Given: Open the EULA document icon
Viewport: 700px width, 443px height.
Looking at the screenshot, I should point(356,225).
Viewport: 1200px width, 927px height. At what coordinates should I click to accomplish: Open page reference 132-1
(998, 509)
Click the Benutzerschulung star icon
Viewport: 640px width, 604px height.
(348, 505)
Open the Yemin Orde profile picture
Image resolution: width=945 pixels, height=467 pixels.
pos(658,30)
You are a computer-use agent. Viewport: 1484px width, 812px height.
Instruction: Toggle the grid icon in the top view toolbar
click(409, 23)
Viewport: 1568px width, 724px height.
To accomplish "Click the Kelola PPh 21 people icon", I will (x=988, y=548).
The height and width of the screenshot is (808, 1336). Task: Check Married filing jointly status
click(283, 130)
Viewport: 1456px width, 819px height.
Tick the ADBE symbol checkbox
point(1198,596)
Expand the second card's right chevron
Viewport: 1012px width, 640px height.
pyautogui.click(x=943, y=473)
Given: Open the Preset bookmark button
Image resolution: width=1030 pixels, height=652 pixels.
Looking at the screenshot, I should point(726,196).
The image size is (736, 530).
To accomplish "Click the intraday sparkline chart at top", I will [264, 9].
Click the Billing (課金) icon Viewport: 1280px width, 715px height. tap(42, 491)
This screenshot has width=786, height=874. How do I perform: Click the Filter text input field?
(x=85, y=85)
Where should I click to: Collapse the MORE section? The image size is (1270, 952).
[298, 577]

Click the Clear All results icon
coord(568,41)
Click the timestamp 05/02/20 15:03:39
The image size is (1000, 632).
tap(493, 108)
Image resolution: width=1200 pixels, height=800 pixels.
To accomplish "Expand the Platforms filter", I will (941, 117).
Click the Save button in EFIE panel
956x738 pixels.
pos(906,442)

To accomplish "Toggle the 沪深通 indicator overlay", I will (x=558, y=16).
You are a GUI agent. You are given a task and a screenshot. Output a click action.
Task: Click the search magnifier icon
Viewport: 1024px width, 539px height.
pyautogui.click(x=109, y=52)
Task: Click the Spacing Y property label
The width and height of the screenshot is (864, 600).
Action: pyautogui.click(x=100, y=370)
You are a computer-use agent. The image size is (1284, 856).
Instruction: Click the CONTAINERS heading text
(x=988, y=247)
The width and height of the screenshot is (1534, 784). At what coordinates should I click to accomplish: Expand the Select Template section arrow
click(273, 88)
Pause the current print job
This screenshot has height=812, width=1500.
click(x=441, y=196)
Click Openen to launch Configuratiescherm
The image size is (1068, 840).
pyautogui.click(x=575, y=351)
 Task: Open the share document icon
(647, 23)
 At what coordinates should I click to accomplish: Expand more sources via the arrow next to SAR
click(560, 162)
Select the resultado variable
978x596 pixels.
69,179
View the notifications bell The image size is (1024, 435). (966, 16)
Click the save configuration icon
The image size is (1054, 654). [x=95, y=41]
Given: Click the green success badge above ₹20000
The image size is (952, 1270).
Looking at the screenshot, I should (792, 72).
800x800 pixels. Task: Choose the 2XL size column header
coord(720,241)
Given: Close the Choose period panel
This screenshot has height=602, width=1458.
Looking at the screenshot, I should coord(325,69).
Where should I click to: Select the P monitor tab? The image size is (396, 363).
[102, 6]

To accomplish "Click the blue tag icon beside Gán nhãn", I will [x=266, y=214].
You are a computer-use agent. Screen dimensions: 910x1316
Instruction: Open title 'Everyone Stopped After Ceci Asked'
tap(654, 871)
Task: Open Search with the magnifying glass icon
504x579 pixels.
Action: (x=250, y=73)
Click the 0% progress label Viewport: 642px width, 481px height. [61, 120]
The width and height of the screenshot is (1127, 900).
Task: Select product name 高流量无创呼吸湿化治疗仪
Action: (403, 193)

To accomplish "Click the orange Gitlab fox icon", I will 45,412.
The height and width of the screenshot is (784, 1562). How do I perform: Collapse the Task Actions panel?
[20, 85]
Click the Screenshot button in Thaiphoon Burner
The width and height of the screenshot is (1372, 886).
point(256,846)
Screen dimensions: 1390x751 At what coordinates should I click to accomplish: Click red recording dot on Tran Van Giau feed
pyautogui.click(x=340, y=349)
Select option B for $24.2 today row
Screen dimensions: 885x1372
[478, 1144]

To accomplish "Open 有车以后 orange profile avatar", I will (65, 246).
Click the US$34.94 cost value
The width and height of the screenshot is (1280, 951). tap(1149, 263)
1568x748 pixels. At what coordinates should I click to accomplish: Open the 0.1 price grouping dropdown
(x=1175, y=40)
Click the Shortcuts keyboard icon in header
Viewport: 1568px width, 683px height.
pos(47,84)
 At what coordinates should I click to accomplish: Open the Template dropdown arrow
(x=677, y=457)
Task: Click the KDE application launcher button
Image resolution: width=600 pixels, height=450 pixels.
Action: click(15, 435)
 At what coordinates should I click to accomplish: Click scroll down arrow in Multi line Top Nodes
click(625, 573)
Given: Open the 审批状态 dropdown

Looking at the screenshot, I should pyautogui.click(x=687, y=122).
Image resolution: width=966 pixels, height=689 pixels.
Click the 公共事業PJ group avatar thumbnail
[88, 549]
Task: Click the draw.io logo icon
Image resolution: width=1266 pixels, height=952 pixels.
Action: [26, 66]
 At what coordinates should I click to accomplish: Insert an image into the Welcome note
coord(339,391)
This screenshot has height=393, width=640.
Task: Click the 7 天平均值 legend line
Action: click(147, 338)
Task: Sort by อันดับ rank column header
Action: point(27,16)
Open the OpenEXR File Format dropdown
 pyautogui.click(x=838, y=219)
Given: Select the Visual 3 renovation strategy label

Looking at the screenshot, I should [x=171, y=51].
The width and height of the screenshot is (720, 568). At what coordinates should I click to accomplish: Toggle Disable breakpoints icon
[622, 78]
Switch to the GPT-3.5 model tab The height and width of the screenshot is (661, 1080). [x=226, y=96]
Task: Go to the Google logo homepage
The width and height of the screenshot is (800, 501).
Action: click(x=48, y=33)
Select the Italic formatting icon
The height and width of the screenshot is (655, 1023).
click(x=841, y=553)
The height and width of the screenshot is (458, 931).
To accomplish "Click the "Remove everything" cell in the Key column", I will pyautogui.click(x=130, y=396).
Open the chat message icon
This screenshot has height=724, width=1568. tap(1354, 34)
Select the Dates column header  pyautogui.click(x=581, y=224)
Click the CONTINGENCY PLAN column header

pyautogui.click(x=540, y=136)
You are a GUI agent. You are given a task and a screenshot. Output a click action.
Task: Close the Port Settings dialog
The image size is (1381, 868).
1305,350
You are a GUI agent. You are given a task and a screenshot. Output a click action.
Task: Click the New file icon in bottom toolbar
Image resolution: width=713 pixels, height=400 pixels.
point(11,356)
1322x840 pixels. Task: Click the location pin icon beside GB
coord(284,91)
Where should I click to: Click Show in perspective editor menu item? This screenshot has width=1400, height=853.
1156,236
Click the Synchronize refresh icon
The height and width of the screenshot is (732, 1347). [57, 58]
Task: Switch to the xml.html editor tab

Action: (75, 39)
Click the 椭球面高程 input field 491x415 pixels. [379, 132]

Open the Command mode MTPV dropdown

What you will do -
Give only how many lines above hold "orange".

Solution to this task -
2